Berlin, Februar 2013
Es wäre natürlich vollkommen vermessen, zu implizieren, wir hätten im Rahmen dieser Ausstellung („...später baut sie Atomschiffe“) annähernd auf dem Niveau von Linda Benglis und Robert Morris[14] mit der Öffentlichkeit gespielt. Dennoch inspirierte diese historische und viel bewunderte Aktion, eine als Gruppenarbeit von Tatjana Fell, Pablo Hermann, Robert Huber und mir zusammen geplante Intervention zur Übergabe des Preises für Projekträume, der den Anfang einer Tour durch alle Projekträume markierte, die Bügelaktion durchzuführen. Der Künstler und nun Kurator Robert Huber würde mit seiner vier Monate alten Tochter, die er als primary caretaker versorgt, in der Babytrage die in gespendeter Muttermilch von mir gemalten Bilder von Kriegsgeräten bügeln. Er hatte ausdrücklich um Erlaubnis gebeten, auf diese Weise Teil der Arbeit werden zu dürfen, und dafür auch den typischen altmodischen Hausfrauenkittel tragen zu dürfen. Das hin und her zwischen Rollenspiel und gelebter Realität wurde von Allen dabei offensichtlich und bewusst eingesetzt. Damit konnte vermieden werden, wie die Vertreter der meisten anderen der 7 ausgezeichneten Projekträume, sich im vermeintlich dem Anlass entsprechendem Anzug mit Krawatte und deren weibliche Derivate zu präsentieren. Im Kunstkontext kann das überschreiten traditionellen Rollenverhaltens und Codes in Richtung meist weichere (weniger gut bezahlte) reproduktive Arbeit und Künste für Arbeiten von Männern gewinnbringend – es erscheint ungewöhnlich und ist daher besonders sichtbar – eingesetzt werden, von Frauen aber nicht auf die gleiche Weise.

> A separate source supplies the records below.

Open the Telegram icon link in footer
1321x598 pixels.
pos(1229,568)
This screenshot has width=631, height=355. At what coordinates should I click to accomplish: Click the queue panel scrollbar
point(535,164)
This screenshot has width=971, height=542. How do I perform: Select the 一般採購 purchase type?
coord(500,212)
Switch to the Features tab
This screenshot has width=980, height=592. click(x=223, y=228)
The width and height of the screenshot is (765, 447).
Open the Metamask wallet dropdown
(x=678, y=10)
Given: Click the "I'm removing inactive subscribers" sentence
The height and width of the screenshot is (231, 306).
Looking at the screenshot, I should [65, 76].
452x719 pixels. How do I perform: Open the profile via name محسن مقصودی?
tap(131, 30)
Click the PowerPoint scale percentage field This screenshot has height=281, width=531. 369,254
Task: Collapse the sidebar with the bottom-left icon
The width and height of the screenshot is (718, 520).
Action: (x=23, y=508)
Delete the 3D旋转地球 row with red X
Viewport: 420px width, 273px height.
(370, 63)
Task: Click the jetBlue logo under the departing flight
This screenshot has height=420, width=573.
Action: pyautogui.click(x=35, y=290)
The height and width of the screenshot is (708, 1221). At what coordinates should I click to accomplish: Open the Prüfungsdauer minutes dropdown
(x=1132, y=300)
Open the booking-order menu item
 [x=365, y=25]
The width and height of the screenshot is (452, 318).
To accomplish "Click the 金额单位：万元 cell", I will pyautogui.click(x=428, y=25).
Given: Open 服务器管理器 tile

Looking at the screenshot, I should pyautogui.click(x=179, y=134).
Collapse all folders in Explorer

Anders gesagt, Männer gaben in diesem Kontext schon immer die besseren, da sichtbareren (Putz)frauen[15]. Warum nicht versuchen, diese Begebenheit hier auszutesten und gegebenenfalls für uns spielen zu lassen?
Das klitzelkleine Insiderspielchen (joke) mit den Medien ging auf: alle Berichte der Berliner Tageszeitungen - beschrieben nebst dem Berliner Kultursenator Schmitz den namenslosen „Mann, der da im Kittel duftende Muttermilchbilder bügelt“ und betitelten die Arbeit als „ungewöhnlich“. Wir haben es mit dieser simplen Aktion geschafft, diese Arbeit in Verbindung mit der Preisverleihung für Projekträume, an prominenter Stelle VOR den mehr oder weniger einheitlich bemüht und effektiv selbst-diszipliniert „professionell“ Auftretenden, genannt zu werden. So platt, so einfach, so bezeichnend für alle die meinen, im akademischen Umfeld „post-gender“ zu deklarieren würde automatisch und überall zum „post-sexistischen“ Zeitalter führen: Die Stereotype „Haus/Putzfrau“, verkörpert von einem Mann, der die Rolle offensichtlich sehr genießt, zieht zumindest in der Berliner Tagesspresse immer (noch).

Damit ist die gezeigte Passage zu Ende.